Uber made an announcement last Wednesday stating it has been recently testing new software that tracks and analyzes data from individual drivers in an attempt to increase safety for Massachusetts Uber users.  The technology tracks things like sudden acceleration, braking and whether drivers are holding their phones when they drive.  This is similar to data that is collected by trucking companies and fleet operators.  Some auto insurers also offer discounts to their customers who voluntarily install a data-collection device in their vehicle.  Uber announced that they will be requiring drivers in several cities to install this software.  The announcement comes amidst many conversations about if there should be stricter regulations on ride-hailing businesses, such as Uber.  Simultaneously, the San Francisco-based company is trying to manage its strained relationship with its drivers.  Uber drivers are independent contractors, not employees, and have often sued Uber over pay and working conditions.  Most recently, Uber adjusted the app to allow drivers more discretion to reject rides and to charge passengers who make them wait.

Uber says the new software is not specifically being used to penalize or reward drivers, though it does track behaviors that are often the reason drivers receive low ratings.  The information will be useful to drivers who do receive low ratings so that they may alter their driving to prevent additional complaints.  Repeated low ratings can result in drivers being suspended from the transportation company.  Because Uber already operates using an app, adding the new software is as simple as providing an update to users and drivers.  The new program implements the same gyroscope and motion sensors that allow smartphone users to play games on their devices.

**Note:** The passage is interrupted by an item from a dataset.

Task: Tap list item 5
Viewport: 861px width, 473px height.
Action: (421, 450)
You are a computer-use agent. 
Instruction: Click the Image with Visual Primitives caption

This software will allow Uber to measure the car’s movement and also assess how quickly the driver accelerates or brakes.  A daily summary is then sent to drivers, noting how often they accelerated or decelerated too quickly.  Uber emphasizes that this is simply an automated process, meaning there is no human intervention if a driver is dangerously unpredictable on the road.  Instead, Uber tells users to access the “help” feature on the app.  In addition to this feature, there will be a sensor used to sense “phone movement.”  This program will be installed to detect if drivers are holding their phones while transporting passengers.  Uber plans to remind drivers that this behavior can be a distraction.  In the beginning stages of implementation, the company may also ask passengers if they saw their drivers holding a phone during the trip.  A third feature will immediately notify drivers if they are traveling excessively fast, specifically 15 mph above the speed limit.  Lastly, periodic reminders will be given to drivers about the importance of taking semi-frequent breaks. 

Uber plans on testing these new programs in several large cities, giving half of the drivers in each city the software.  The company will compare the behavior of the drivers who have the new safety software to those in the same cities who do not after two months and then reevaluate at that time.

 

Bailey, Brandon. “Uber Sensor Designed to Track Driver Behavior.” Claims Journal News. N.p., 30 June 2016. Web. 08 July 2016.